RAW DATA section start

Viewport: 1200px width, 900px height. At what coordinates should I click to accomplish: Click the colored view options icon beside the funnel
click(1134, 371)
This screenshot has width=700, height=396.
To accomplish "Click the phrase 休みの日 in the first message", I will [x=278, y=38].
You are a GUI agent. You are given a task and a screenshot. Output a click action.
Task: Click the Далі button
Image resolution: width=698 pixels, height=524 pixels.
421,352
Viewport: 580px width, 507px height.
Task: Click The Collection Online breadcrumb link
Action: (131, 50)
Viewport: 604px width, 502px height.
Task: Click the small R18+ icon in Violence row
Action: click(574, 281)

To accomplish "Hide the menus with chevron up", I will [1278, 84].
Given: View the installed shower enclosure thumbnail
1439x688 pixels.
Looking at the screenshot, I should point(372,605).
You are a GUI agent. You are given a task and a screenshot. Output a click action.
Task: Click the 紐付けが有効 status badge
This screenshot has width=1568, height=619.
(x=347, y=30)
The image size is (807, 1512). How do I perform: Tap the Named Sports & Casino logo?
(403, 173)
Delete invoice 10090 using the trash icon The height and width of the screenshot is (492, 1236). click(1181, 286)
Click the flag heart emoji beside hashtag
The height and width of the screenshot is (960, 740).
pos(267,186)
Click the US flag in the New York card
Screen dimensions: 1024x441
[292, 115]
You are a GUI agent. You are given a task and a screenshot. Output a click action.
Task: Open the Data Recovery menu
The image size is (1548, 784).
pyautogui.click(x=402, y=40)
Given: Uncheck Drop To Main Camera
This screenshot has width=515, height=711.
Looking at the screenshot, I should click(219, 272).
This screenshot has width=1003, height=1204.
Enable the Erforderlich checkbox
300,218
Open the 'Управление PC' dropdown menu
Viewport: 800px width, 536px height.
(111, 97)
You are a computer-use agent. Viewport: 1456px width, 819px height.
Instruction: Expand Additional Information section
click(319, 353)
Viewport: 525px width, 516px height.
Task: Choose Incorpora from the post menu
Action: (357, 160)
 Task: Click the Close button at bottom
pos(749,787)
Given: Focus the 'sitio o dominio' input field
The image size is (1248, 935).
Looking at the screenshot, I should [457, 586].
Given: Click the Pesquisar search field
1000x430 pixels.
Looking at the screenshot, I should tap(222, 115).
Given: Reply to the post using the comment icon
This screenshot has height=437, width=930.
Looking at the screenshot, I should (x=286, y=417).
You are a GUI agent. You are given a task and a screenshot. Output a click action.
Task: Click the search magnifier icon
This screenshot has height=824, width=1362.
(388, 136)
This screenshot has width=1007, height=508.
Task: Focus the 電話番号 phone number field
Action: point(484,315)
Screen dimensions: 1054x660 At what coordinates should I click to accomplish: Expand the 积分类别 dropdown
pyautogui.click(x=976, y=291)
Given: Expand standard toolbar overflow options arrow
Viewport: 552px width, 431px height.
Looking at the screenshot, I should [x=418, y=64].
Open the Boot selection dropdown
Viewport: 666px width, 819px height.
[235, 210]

RAW DATA section end

**WHAT TO DO:**
Please copy out every entry word for word.

**ANSWER TO THE PROBLEM:**
Viewport: 1200px width, 900px height. At what coordinates should I click to accomplish: Click the colored view options icon beside the funnel
click(1134, 371)
This screenshot has width=700, height=396.
To accomplish "Click the phrase 休みの日 in the first message", I will [x=278, y=38].
You are a GUI agent. You are given a task and a screenshot. Output a click action.
Task: Click the Далі button
Image resolution: width=698 pixels, height=524 pixels.
421,352
Viewport: 580px width, 507px height.
Task: Click The Collection Online breadcrumb link
Action: (131, 50)
Viewport: 604px width, 502px height.
Task: Click the small R18+ icon in Violence row
Action: click(574, 281)

To accomplish "Hide the menus with chevron up", I will [1278, 84].
Given: View the installed shower enclosure thumbnail
1439x688 pixels.
Looking at the screenshot, I should point(372,605).
You are a GUI agent. You are given a task and a screenshot. Output a click action.
Task: Click the 紐付けが有効 status badge
This screenshot has width=1568, height=619.
(x=347, y=30)
The image size is (807, 1512). How do I perform: Tap the Named Sports & Casino logo?
(403, 173)
Delete invoice 10090 using the trash icon The height and width of the screenshot is (492, 1236). click(1181, 286)
Click the flag heart emoji beside hashtag
The height and width of the screenshot is (960, 740).
pos(267,186)
Click the US flag in the New York card
Screen dimensions: 1024x441
[292, 115]
You are a GUI agent. You are given a task and a screenshot. Output a click action.
Task: Open the Data Recovery menu
The image size is (1548, 784).
pyautogui.click(x=402, y=40)
Given: Uncheck Drop To Main Camera
This screenshot has width=515, height=711.
Looking at the screenshot, I should click(219, 272).
This screenshot has width=1003, height=1204.
Enable the Erforderlich checkbox
300,218
Open the 'Управление PC' dropdown menu
Viewport: 800px width, 536px height.
(111, 97)
You are a computer-use agent. Viewport: 1456px width, 819px height.
Instruction: Expand Additional Information section
click(319, 353)
Viewport: 525px width, 516px height.
Task: Choose Incorpora from the post menu
Action: (357, 160)
 Task: Click the Close button at bottom
pos(749,787)
Given: Focus the 'sitio o dominio' input field
The image size is (1248, 935).
Looking at the screenshot, I should [457, 586].
Given: Click the Pesquisar search field
1000x430 pixels.
Looking at the screenshot, I should tap(222, 115).
Given: Reply to the post using the comment icon
This screenshot has height=437, width=930.
Looking at the screenshot, I should (x=286, y=417).
You are a GUI agent. You are given a task and a screenshot. Output a click action.
Task: Click the search magnifier icon
This screenshot has height=824, width=1362.
(388, 136)
This screenshot has width=1007, height=508.
Task: Focus the 電話番号 phone number field
Action: point(484,315)
Screen dimensions: 1054x660 At what coordinates should I click to accomplish: Expand the 积分类别 dropdown
pyautogui.click(x=976, y=291)
Given: Expand standard toolbar overflow options arrow
Viewport: 552px width, 431px height.
Looking at the screenshot, I should [x=418, y=64].
Open the Boot selection dropdown
Viewport: 666px width, 819px height.
[235, 210]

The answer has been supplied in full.